Coarsely chop the semi-sweet chocolate, take 2 ounces and chop finely and set aside. Heat remainder of semi-sweet chocolate over low heat until just melted, then let cool for 40-45 minutes, stirring periodically. Spread over a parchment-paper-lined pan, freeze.

While semi-sweet chocolate layer freezes, prepare the cookie dough layer. A few key ingredients make the cookie dough flavor possible, including butter and molasses mixed with the high-quality white chocolate.

Mix vanilla, salt, molasses, and sour cream, set aside. Chop the white chocolate, melt with butter over low heat until just melted.
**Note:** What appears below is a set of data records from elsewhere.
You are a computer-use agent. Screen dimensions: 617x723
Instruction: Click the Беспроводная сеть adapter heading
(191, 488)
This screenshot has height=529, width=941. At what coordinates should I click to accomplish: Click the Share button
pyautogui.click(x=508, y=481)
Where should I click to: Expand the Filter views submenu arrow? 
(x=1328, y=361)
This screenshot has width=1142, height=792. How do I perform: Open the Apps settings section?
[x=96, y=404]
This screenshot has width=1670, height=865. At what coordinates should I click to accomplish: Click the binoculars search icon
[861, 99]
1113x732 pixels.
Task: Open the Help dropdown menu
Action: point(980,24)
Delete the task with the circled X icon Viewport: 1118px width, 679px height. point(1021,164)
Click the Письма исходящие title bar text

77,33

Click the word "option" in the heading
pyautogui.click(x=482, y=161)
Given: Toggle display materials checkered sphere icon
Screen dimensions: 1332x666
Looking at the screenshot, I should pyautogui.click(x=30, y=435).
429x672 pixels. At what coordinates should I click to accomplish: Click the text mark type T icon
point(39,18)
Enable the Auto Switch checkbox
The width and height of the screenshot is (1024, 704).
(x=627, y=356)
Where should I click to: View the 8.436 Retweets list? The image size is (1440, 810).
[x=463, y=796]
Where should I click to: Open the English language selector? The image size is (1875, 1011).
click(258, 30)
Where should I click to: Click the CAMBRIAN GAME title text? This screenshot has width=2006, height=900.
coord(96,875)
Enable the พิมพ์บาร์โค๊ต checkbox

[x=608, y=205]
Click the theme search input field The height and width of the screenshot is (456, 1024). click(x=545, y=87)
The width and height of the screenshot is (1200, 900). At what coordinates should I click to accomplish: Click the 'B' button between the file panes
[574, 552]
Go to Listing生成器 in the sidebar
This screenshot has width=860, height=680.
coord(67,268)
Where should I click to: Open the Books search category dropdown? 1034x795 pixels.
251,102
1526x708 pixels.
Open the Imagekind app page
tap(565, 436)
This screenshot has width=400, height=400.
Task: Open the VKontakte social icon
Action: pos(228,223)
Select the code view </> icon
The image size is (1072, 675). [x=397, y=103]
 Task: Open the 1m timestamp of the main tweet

Quickly incorporate the vanilla-salt-molasses-sour cream mixture, stir until thoroughly combined.

Spread mixture over frozen layer of semi-sweet chocolate.

Sprinkle 2 ounces of finely chopped chocolate over the mixture, lightly press down on chopped chocolate to ensure that it adheres to the white chocolate layer.

Freeze for 30 minutes, then break apart into 1 to 1 ½ inch chunks.

And hide it from yourself, unless you can spend 4 hours a day working out at the pool. Which I can’t these days.

What’s your favorite kind of bark?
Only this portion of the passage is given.